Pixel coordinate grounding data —
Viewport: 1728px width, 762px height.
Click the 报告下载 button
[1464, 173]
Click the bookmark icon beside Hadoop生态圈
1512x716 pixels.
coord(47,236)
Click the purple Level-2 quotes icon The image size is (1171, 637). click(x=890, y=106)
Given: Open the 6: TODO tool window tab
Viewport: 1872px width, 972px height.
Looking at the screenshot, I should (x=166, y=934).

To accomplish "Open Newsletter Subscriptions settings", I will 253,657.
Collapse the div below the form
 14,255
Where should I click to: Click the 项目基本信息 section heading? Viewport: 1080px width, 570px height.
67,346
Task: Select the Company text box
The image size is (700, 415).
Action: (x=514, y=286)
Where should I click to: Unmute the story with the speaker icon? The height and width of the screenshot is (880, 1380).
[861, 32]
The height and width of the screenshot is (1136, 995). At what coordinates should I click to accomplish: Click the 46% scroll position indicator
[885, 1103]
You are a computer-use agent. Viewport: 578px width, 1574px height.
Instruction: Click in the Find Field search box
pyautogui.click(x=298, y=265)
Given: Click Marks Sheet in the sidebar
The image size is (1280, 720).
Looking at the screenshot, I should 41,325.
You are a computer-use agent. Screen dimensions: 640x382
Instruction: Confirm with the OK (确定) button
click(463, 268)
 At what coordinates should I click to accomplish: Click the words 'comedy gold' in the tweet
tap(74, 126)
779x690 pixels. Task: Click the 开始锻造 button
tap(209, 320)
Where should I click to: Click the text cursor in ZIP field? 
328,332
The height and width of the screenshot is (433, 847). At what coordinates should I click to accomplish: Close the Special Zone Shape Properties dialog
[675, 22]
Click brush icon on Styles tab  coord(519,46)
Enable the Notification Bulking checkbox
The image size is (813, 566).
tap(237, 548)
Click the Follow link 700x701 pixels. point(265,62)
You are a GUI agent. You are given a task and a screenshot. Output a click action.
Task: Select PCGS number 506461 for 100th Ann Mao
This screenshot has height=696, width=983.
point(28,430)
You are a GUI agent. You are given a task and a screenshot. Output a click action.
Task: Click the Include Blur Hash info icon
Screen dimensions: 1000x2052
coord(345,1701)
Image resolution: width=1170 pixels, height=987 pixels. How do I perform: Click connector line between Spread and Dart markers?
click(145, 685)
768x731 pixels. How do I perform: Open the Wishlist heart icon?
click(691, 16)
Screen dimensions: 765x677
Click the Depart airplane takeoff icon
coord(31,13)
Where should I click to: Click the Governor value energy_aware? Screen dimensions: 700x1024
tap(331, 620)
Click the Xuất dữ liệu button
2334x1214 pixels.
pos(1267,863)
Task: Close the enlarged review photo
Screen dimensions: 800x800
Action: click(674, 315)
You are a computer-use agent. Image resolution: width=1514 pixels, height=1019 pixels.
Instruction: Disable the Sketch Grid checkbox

What the task asks — The required output is the entries from their opening line through the line holding "Click the purple", repeated exactly, with both end lines kept.

Output for this task —
Viewport: 1728px width, 762px height.
Click the 报告下载 button
[1464, 173]
Click the bookmark icon beside Hadoop生态圈
1512x716 pixels.
coord(47,236)
Click the purple Level-2 quotes icon The image size is (1171, 637). click(x=890, y=106)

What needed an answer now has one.